A bit later, Krem abruptly announced to Oeurn, "Phnom Penh municipality now has less garbage and is cleaner. Do you know who did that?"
"Who?"
"It is because of Excellency Kep Chuktema, the governor. He has educated people and broadcast it on television not to litter, so now there is less garbage and no more bad smell."
It might not be precisely how every Cambodian villager addresses his prospective mother-in-law, but the exchange was par for the course on Bayon TV, where Krem's wildly popular comedy troupe performs a similar sketch every week, with goofy domestic scenarios routinely breaking into extravagant praise for government policy or officials aligned with the ruling Cambodian People's Party. The propaganda became even more pointed in late April, during 13 days of deadly border clashes with Thai forces.

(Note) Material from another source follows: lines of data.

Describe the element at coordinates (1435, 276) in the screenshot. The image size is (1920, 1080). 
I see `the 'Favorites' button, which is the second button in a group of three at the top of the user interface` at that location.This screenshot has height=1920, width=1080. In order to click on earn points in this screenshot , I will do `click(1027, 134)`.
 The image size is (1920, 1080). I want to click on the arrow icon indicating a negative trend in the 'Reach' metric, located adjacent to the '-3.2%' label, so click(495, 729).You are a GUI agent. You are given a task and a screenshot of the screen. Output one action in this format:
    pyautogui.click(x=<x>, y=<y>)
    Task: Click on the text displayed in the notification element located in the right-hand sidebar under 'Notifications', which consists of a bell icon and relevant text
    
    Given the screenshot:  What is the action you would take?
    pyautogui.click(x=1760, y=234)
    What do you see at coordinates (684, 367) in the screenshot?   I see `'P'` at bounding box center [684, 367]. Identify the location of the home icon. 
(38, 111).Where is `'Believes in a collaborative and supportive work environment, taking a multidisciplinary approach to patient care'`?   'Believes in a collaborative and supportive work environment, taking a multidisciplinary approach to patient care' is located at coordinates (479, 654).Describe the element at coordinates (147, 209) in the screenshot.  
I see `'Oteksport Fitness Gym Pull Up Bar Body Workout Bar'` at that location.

Bayon, owned by the daughter of Cambodia's strongman prime minister, Hun Sen, is not alone: this kind of politicized comedy is shown on all of the country's eight television stations -- performed by comedians who, frequently, are also paid members of Hun Sen's personal bodyguard unit. Many of the comedians bear the rank of colonel or lieutenant colonel.
The country's dozens of "colonel comedians" underscore the extent to which Hun Sen and his CPP have consolidated power over the past two decades, successfully marginalizing not just rival politicians but also dissenting artistic and cultural voices.
"It is further evidence of the deep reach of Hun Sen's personal networks of loyalties, and the growing difficulty of doing opposition politics in Cambodia," said Duncan McCargo, a professor of Southeast Asian politics at the University of Leeds.
In 1997, Hun Sen -- who then served as co-prime minister in a coalition government with a royalist political party, Funcinpec -- staged a bloody coup, ousting his counterpart, Prince Norodom Ranariddh. Although Ranariddh was eventually allowed to return, Funcinpec suffered heavy losses in subsequent elections and never recovered. More recently, in 2009 and 2010, the government filed two separate lawsuits against Sam Rainsy, a liberal politician popular among urbanites and expatriate Cambodians. Rainsy, who had emerged as the new leader of the opposition, was ultimately sentenced to a total of 12 years in prison, leaving him in de facto exile in France. And over the past few years, the government has systematically sued activists, journalists, and critics of every ilk, levying steep fines or jail terms (one man was sentenced to two years for suggesting that a new lighting system at Angkor Wat could harm the 12th-century temple).
Although most of the colonel comedians' skits and sketches are only sporadically political, they sometimes venture into deeper ideological waters. In 2009, after U.S. Ambassador Carol Rodley infuriated the government with a speech on corruption, both Krem and his equally famous counterpart Koy launched a series of comedy routines that bitingly mocked international NGOs for their own corruption problems.